For many years, designers of aircraft have recognized the necessity of providing a continuous reading of the air speed of the aircraft during its operation. There have been a number of different approaches to the measurement of air speed and of the other performance data that are relevant to the operation of the aircraft. The traditional approach to the measurement of air speed was the so-called "pitot-static tube", which is a device usually mounted on the wing of the aircraft and which samples and compares the dynamic and static pressures of the air at the location of the pitot-static tube. With the advent of high- performance aircraft, the pitot-static tube was no longer satisfactory as a device for measuring true air speed. Moreover, it was not capable of accumulating data useful in evaluating other quantities such as the angle of attack and the angle of sideslip (when these parameters become large) of the aircraft.
Especially after the advent of supersonic aircraft, which generate a shock wave that surrounds the aircraft in its flight, it became necessary to take a totally new approach to measuring the motion of the aircraft with respect to the air in which it is flying.
One modern approach depends upon the use of the laser as a source of optical radiation which may be directed from an aircraft into the surrounding air and which may be scattered by tiny aerosol particles having a typical size of a few micrometers or less. Another approach has been to direct a beam of optical radiation from a laser into the atmosphere in an attempt to excite the molecules of oxygen and nitrogen in the atmosphere to cause them to fluoresce, giving off light which could then be detected aboard the aircraft and which would give certain information concerning the relative motion between the aircraft and those oxygen and nitrogen molecules.
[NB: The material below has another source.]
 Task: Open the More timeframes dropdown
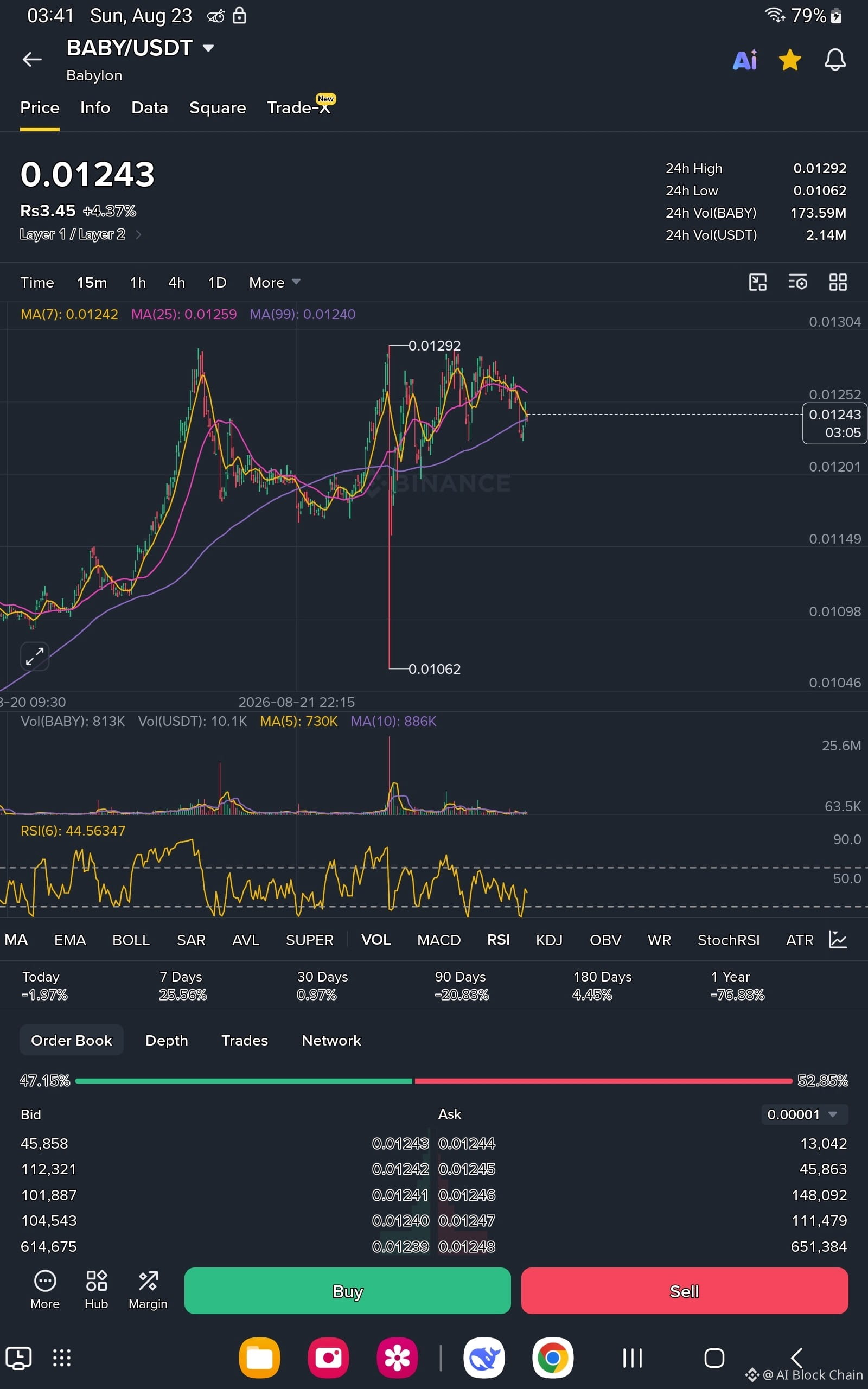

A disclosure of this nature appears in U.S. Pat. No. 4,483,614, issued on Nov. 20, 1984 to Philip L. Rogers, and entitled "Optical Air Data Measurement System". In that reference, light which is backscattered from aerosol particles in the air is compared with fluorescent light radiation given off by molecular particles as a result of excitation by the light flux from the laser aboard the aircraft. Comparison of the two types of light produces a fringe pattern which is meaningful in velocimetry. The aforementioned data-measurement system would, in practice, be very complicated.
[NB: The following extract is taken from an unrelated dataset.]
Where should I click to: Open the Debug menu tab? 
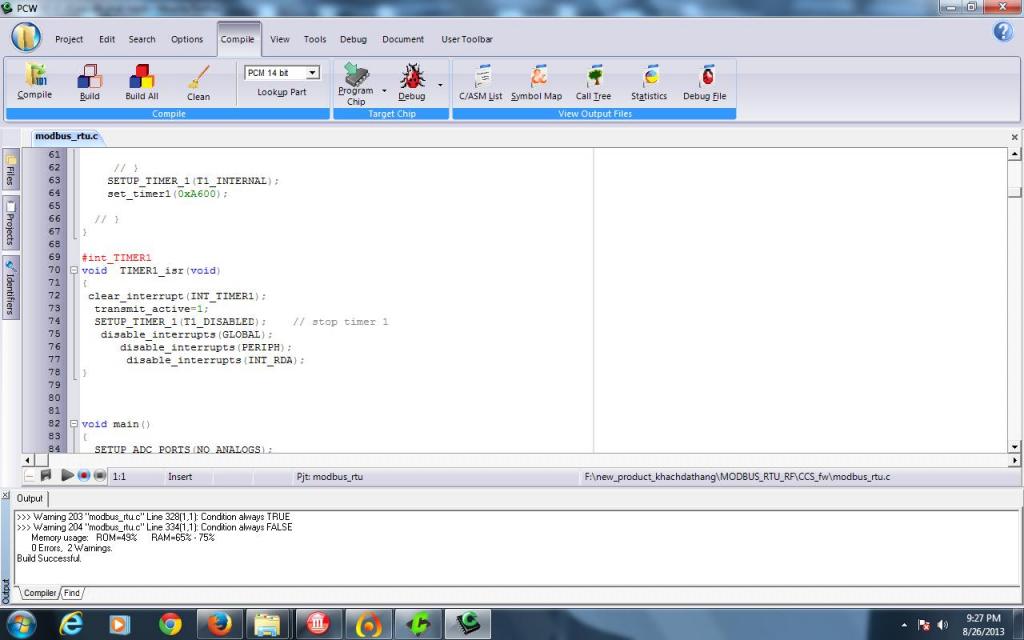click(353, 40)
One particular factor which has emphasized the need for a new type of velocimeter has been the development of high-performance aircraft characterized by negative stability. Such inherently unstable aircraft must be controlled continuously at all times during their flight, or they will go completely out of control and crash. The requirement for complete and continuous control has been made even more difficult to satisfy because fighter aircraft must be fully aerobatic in order to carry out the violent maneuvers of aerial combat. In order to satisfy that requirement, a data rate of about 60 Hertz is regarded as necessary. The problem of providing a sufficient data rate is exacerbated at high altitudes where the density of particles suitable for backscattering optical radiation is much less than at low altitudes. Still further, the problem becomes extremely difficult when the aircraft is flying near its stall speed or when it is moving with large components of sidewise or vertical motion, commonly referred to as "sideslip" or "angle of attack" respectively. It has not been possible to overcome these difficulties by means of prior-art techniques typified by the aforementioned Rogers patent, which probably represents the most advanced prior art up to the time of our invention.